[Extracted records]
◆ ◆ ◆
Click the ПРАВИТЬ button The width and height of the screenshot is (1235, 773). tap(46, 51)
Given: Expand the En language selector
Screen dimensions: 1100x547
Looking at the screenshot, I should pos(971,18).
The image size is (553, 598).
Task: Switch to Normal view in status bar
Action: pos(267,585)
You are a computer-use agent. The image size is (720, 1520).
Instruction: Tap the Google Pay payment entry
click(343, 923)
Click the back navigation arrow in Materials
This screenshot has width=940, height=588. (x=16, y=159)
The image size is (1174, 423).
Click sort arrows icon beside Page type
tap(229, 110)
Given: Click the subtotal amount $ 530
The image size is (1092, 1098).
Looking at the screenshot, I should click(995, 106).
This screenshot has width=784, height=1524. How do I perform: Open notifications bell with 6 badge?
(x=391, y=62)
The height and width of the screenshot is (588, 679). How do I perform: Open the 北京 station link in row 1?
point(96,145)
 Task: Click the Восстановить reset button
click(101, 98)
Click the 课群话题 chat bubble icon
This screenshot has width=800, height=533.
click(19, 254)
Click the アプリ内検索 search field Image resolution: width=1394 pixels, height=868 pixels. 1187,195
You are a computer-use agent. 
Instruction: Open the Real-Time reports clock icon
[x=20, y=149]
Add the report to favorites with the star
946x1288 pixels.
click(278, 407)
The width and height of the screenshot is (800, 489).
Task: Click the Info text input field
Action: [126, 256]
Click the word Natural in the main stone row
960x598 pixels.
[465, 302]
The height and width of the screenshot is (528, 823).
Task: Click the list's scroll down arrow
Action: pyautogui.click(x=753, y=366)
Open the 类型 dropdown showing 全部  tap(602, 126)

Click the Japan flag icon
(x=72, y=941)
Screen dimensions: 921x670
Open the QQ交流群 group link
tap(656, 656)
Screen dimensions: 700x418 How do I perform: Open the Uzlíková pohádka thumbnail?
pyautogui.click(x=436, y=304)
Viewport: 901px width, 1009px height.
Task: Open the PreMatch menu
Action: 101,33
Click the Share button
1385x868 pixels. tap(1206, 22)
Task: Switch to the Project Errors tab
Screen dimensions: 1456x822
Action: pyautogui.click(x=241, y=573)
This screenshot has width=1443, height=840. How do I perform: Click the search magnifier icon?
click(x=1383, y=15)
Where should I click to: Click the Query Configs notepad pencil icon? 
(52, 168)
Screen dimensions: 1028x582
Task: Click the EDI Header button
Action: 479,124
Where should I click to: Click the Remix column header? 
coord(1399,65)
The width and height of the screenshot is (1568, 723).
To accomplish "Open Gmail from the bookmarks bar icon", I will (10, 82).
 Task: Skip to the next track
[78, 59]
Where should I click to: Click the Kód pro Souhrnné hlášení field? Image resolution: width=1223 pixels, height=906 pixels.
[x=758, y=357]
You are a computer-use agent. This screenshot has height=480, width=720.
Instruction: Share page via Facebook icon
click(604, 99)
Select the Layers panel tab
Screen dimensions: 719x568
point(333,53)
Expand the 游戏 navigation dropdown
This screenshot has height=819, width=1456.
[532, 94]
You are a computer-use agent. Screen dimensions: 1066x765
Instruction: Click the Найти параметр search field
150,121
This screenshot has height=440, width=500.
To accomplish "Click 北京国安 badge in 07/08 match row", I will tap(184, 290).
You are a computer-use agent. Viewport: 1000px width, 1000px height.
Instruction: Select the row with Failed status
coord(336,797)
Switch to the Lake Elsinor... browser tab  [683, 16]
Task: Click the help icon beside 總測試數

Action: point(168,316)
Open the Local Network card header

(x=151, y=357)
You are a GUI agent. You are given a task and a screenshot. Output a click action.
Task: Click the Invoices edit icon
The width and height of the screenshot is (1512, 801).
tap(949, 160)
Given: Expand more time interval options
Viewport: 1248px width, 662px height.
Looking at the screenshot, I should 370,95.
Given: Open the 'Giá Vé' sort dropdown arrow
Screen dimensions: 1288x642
◆ ◆ ◆
◆ **Directive**: Give each line of the extracted records above as a JSON list of strings, one string per line, with blank lines left out.

◆ **Solution to this task**:
[
  "Click the ПРАВИТЬ button The width and height of the screenshot is (1235, 773). tap(46, 51)",
  "Given: Expand the En language selector",
  "Screen dimensions: 1100x547",
  "Looking at the screenshot, I should pos(971,18).",
  "The image size is (553, 598).",
  "Task: Switch to Normal view in status bar",
  "Action: pos(267,585)",
  "You are a computer-use agent. The image size is (720, 1520).",
  "Instruction: Tap the Google Pay payment entry",
  "click(343, 923)",
  "Click the back navigation arrow in Materials",
  "This screenshot has width=940, height=588. (x=16, y=159)",
  "The image size is (1174, 423).",
  "Click sort arrows icon beside Page type",
  "tap(229, 110)",
  "Given: Click the subtotal amount $ 530",
  "The image size is (1092, 1098).",
  "Looking at the screenshot, I should click(995, 106).",
  "This screenshot has width=784, height=1524. How do I perform: Open notifications bell with 6 badge?",
  "(x=391, y=62)",
  "The height and width of the screenshot is (588, 679). How do I perform: Open the 北京 station link in row 1?",
  "point(96,145)",
  " Task: Click the Восстановить reset button",
  "click(101, 98)",
  "Click the 课群话题 chat bubble icon",
  "This screenshot has width=800, height=533.",
  "click(19, 254)",
  "Click the アプリ内検索 search field Image resolution: width=1394 pixels, height=868 pixels. 1187,195",
  "You are a computer-use agent. ",
  "Instruction: Open the Real-Time reports clock icon",
  "[x=20, y=149]",
  "Add the report to favorites with the star",
  "946x1288 pixels.",
  "click(278, 407)",
  "The width and height of the screenshot is (800, 489).",
  "Task: Click the Info text input field",
  "Action: [126, 256]",
  "Click the word Natural in the main stone row",
  "960x598 pixels.",
  "[465, 302]",
  "The height and width of the screenshot is (528, 823).",
  "Task: Click the list's scroll down arrow",
  "Action: pyautogui.click(x=753, y=366)",
  "Open the 类型 dropdown showing 全部  tap(602, 126)",
  "Click the Japan flag icon",
  "(x=72, y=941)",
  "Screen dimensions: 921x670",
  "Open the QQ交流群 group link",
  "tap(656, 656)",
  "Screen dimensions: 700x418 How do I perform: Open the Uzlíková pohádka thumbnail?",
  "pyautogui.click(x=436, y=304)",
  "Viewport: 901px width, 1009px height.",
  "Task: Open the PreMatch menu",
  "Action: 101,33",
  "Click the Share button",
  "1385x868 pixels. tap(1206, 22)",
  "Task: Switch to the Project Errors tab",
  "Screen dimensions: 1456x822",
  "Action: pyautogui.click(x=241, y=573)",
  "This screenshot has width=1443, height=840. How do I perform: Click the search magnifier icon?",
  "click(x=1383, y=15)",
  "Where should I click to: Click the Query Configs notepad pencil icon? ",
  "(52, 168)",
  "Screen dimensions: 1028x582",
  "Task: Click the EDI Header button",
  "Action: 479,124",
  "Where should I click to: Click the Remix column header? ",
  "coord(1399,65)",
  "The width and height of the screenshot is (1568, 723).",
  "To accomplish \"Open Gmail from the bookmarks bar icon\", I will (10, 82).",
  " Task: Skip to the next track",
  "[78, 59]",
  "Where should I click to: Click the Kód pro Souhrnné hlášení field? Image resolution: width=1223 pixels, height=906 pixels.",
  "[x=758, y=357]",
  "You are a computer-use agent. This screenshot has height=480, width=720.",
  "Instruction: Share page via Facebook icon",
  "click(604, 99)",
  "Select the Layers panel tab",
  "Screen dimensions: 719x568",
  "point(333,53)",
  "Expand the 游戏 navigation dropdown",
  "This screenshot has height=819, width=1456.",
  "[532, 94]",
  "You are a computer-use agent. Screen dimensions: 1066x765",
  "Instruction: Click the Найти параметр search field",
  "150,121",
  "This screenshot has height=440, width=500.",
  "To accomplish \"Click 北京国安 badge in 07/08 match row\", I will tap(184, 290).",
  "You are a computer-use agent. Viewport: 1000px width, 1000px height.",
  "Instruction: Select the row with Failed status",
  "coord(336,797)",
  "Switch to the Lake Elsinor... browser tab  [683, 16]",
  "Task: Click the help icon beside 總測試數",
  "Action: point(168,316)",
  "Open the Local Network card header",
  "(x=151, y=357)",
  "You are a GUI agent. You are given a task and a screenshot. Output a click action.",
  "Task: Click the Invoices edit icon",
  "The width and height of the screenshot is (1512, 801).",
  "tap(949, 160)",
  "Given: Expand more time interval options",
  "Viewport: 1248px width, 662px height.",
  "Looking at the screenshot, I should 370,95.",
  "Given: Open the 'Giá Vé' sort dropdown arrow",
  "Screen dimensions: 1288x642"
]